Laura Snapes 

Laura Jane Grace and the Devouring Mothers: Bought to Rot review – nihilism and tenderness

The Against Me! frontwoman goes from endearingly catchy to sheer destruction, proving there are few like her
  
  

Laura Jane Grace, centre, with the Devouring Mothers.
Laura Jane Grace, centre, with the Devouring Mothers. Photograph: PR Company Handout

Designed like a mixtape – cheeky Britpop brushing against campfire sarcasm and gothy surf – Bought to Rot is more casual than Laura Jane Grace’s records with Against Me!, the storied Florida punk band she has fronted for 20 years. She wrote it on the road with drummer Atom Willard and bassist Marc Jacob Hudson, working in a more immediate fashion than usual. The lighter touch might offer anyone deterred by her heavier material a welcoming introduction to this ironclad songwriter.

Grace excels at embodying the jaded outsider who secretly craves connection: her fierce sprechgesang on Amsterdam Hotel Room accelerates as she sings about wanting to be left alone but surreptitiously “trying to manifest that kind of energy” that will draw her lover close. Once love takes, it’s a salve against society’s collapse: “I’m on top of the world at the end of the world with you,” she sings on Apocalypse Now (& Later), interweaving nihilism and tenderness into an endearingly catchy ramshackle song of romance.

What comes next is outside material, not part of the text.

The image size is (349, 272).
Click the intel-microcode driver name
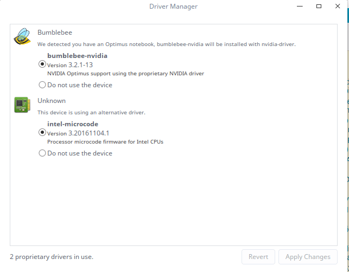pyautogui.click(x=73, y=124)
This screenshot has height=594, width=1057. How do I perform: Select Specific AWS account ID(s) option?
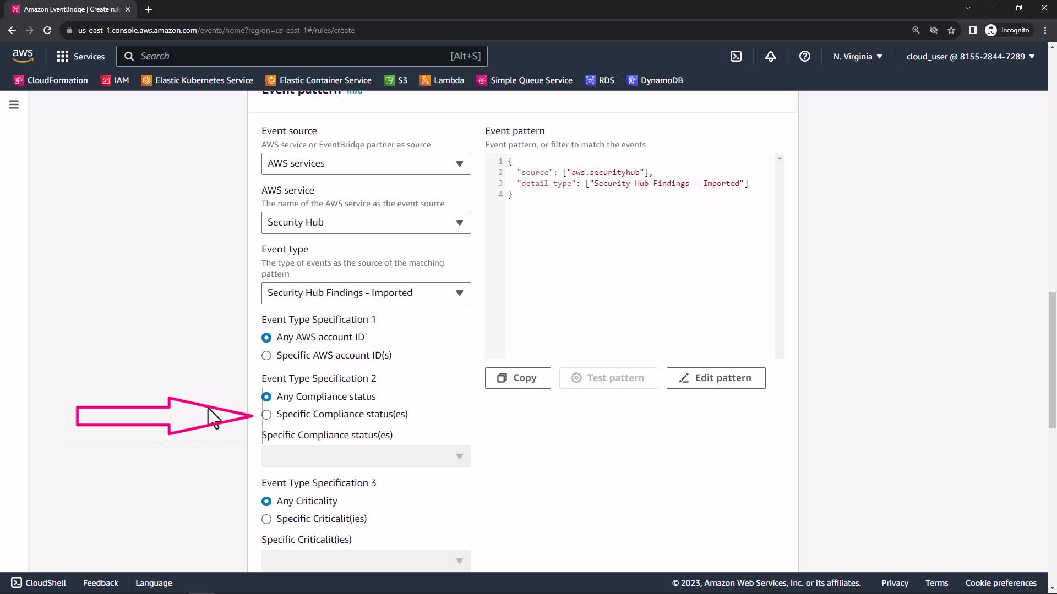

There is sheer destruction – the feckless energy of Manic Depression collapses into a mudslide guitar solo that seems to revel in letting the facade fall – but also sweet teenage sentiment (Born in Black, The Airplane Song). These qualities come together in I Hate Chicago, a tirade against the city’s pizza, bad manners, festivals and airports, which she ultimately admits, “is actually just another divorce song / Maybe it’s not all of Cook County’s fault.” She is self-effacing, emotionally incisive and capable of inciting teenage fervour in cynical souls. There are few like her.